Çiğli’deki Kuş Cenneti de yok ediliyor. Dün Bornova’nın Kurudere ve Sarnıç köylerindeydik. Karasinek popülasyonunun artışını konuştuk. Kırlangıçlar göçmen kuşlardır. Geçen yıl arılar çokmuş, kırlangıç da hiç yokmuş. Onlar buraya göç edip geliyorlar. Havalar soğumaya başlayınca güneye doğru ya da kuzeye doğru gidiyorlar. Tek besin kaynakları da havada uçuşan sinekler ve böceklerdir. Kırlangıçlar gelmezse ya da azalırsa bölgede zararlı böcekler artıyor. Bu doğanın dengesi. Şimdi Kuş Cenneti’ni kuşların uğrak yerini feda edersen bunun cezasını yine sen çekersin. Sivrisinek artar. Bu gerçeği bildiğimiz halde o bölge sulak alanları Ramsar Sözleşmesiyle de koruma altında olan alanları yok edemezsiniz. Bunlar yanlış uygulamalar. İzmir Körfezi’nin doğal, milyonlarca yılda oluşmuş alanları yok etmek büyük bir yanlıştır. Var olan zenginliklerimizi korumamız gerekir. İnciraltı’nı, Çiğli tarafındaki sulak alanları koruyalım.
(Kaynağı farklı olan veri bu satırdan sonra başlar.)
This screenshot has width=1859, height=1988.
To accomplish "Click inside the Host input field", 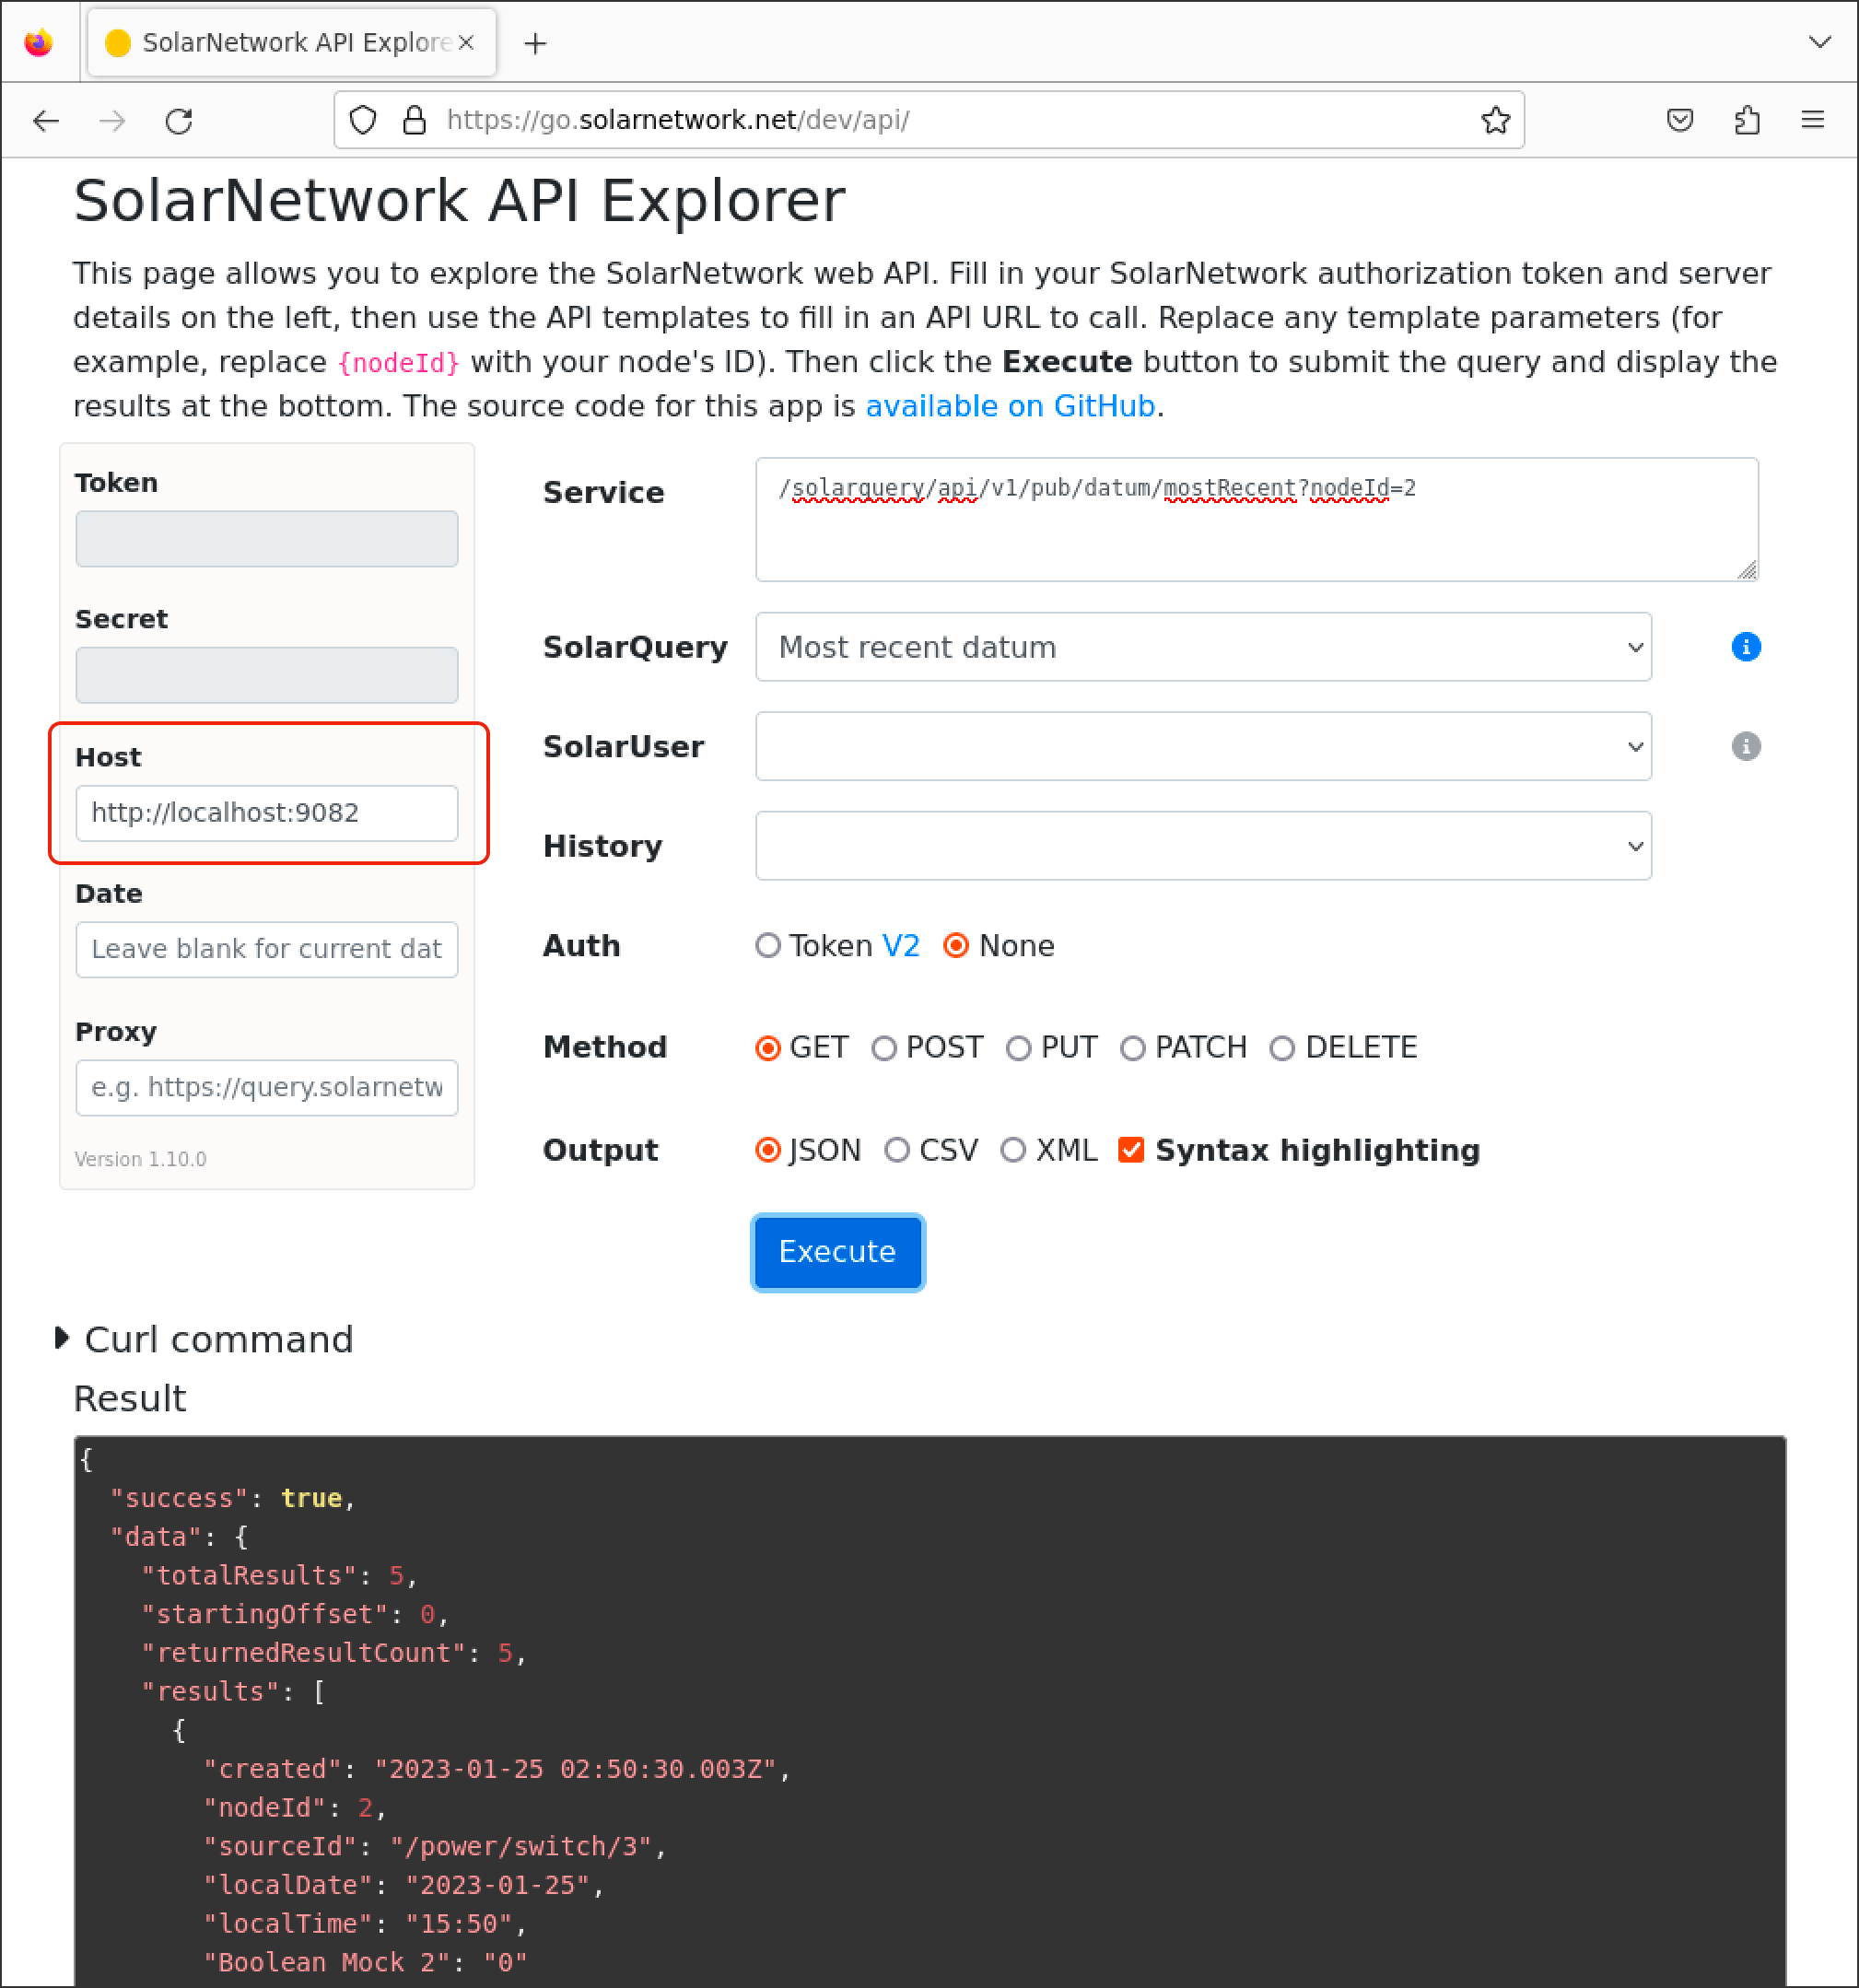I will (266, 813).
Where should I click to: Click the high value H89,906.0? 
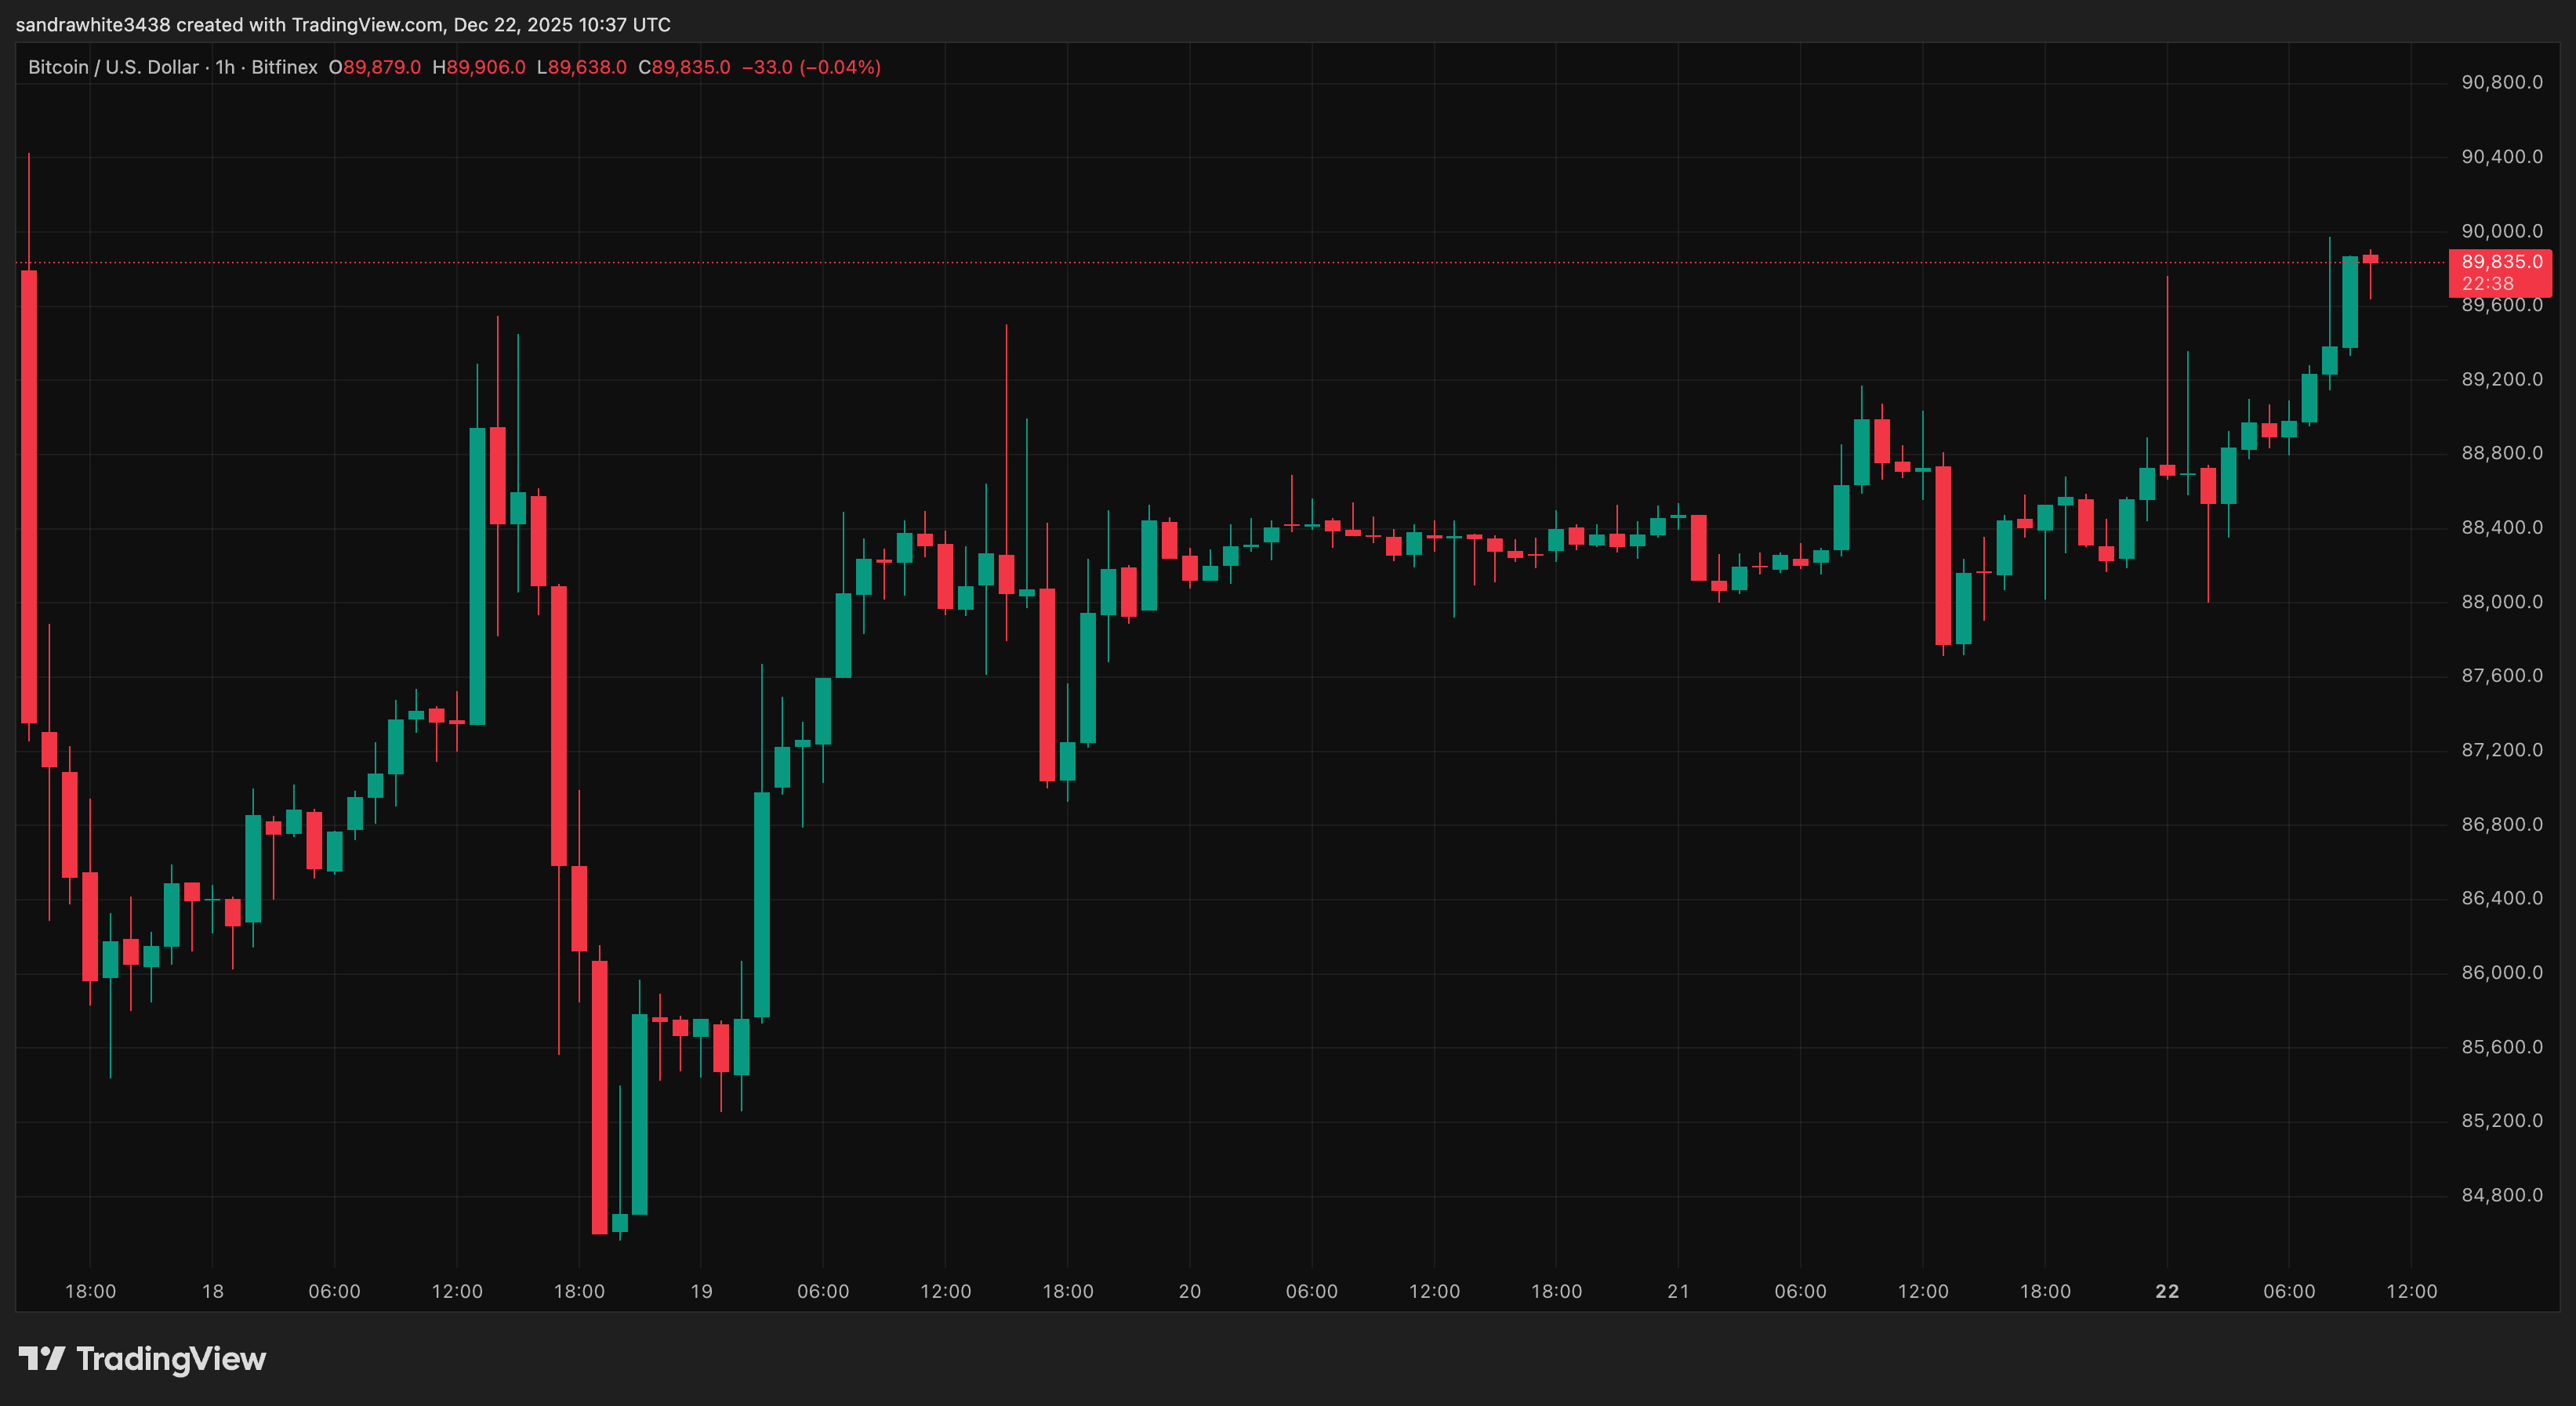tap(479, 67)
-Bundan sonraki siyasi yaşamınızı nasıl yönlendireceksiniz?
Parti tüzüğümüz ön seçim getirecek. Bunu istiyor, diliyor ve mücadele ediyoruz. Genel Başkanımız da bu konuda bayrağı en önde taşıyor. Partimizin demokratik süreçleri, halkımızın istek ve tercihleri neyi gerektiriyorsa o olacaktır. Benim isteğim değil, partimizin örgütlerinin tercihleri etkili olacaktır. Toplamda 8 yıl milletvekilliği yaptım. İlk 5 yıl Tarım Komisyonu’ndaydım. Geride bıraktığımız 5 yıl TBMM Plan ve Bütçe Komisyonu’ndaydım. Bu komisyon TBMM’deki en önemli komisyon. Herkes adına bütçe hakkını savunan komisyon. Bütün Bakanlık ve kamu idareleri bütçelerini oraya getirir. Ayrıca bütün Bakanlıkların bütçelerini denetleyen bir kurum. NATO’da Parlamenter Asamblesi üyeliğim oldu. Orada da Bilim Teknoloji Komite Başkan Yardımcılığı görevim oldu. Bu görev de seçimle veriliyor. Fransız ve Estonyalı adaylar arasından seçimle geldiğim bir görevdi. Bunlar önemli görevlerdi.
Yeniden aday olmadık. Genel Başkanımızın, partimizin yetkili organlarının taktiridir. Bu konuda hiç rahatsız olmadım. Desteğim devam etti. Elimizden gelen katkıyı verdik. Bundan sonra da vermeye devam edeceğiz. Bir koltuk, makam ya da mevki peşinde asla değilim. Gençlerimizin, kadınlarımızın bu süreçlerde etkili olması için elimden gelen her şeyi yapmaya devam edeceğim. Dezavantajlı kesimin de temsiliyeti açısından, seçilebilir yerlerde aday gösterilmeleri için elimden geleni yapacağım. Halkımızın benden beklediği bir sorumluluk varsa bundan kaçmam. Kendi refahım için “Ben yokum” demem. Yaşamımın sonuna kadar bu sorumluluğu taşıyacağımı biliyorum. Bu partinin, bu toplumun bana verdikleri var. Bu topluma çok şey borçluyuz. Bir ön seçim olur. Partimiz, örgütümüz, halkımız “Sizin böyle bir sorumluluğunuz var. Biz sizin bu sorumluluğu almanızı istiyoruz” dediğinde de “Yok ben rahatım, hayatıma bakıyorum, emekliliğimi yaşıyorum, olmaz” demem.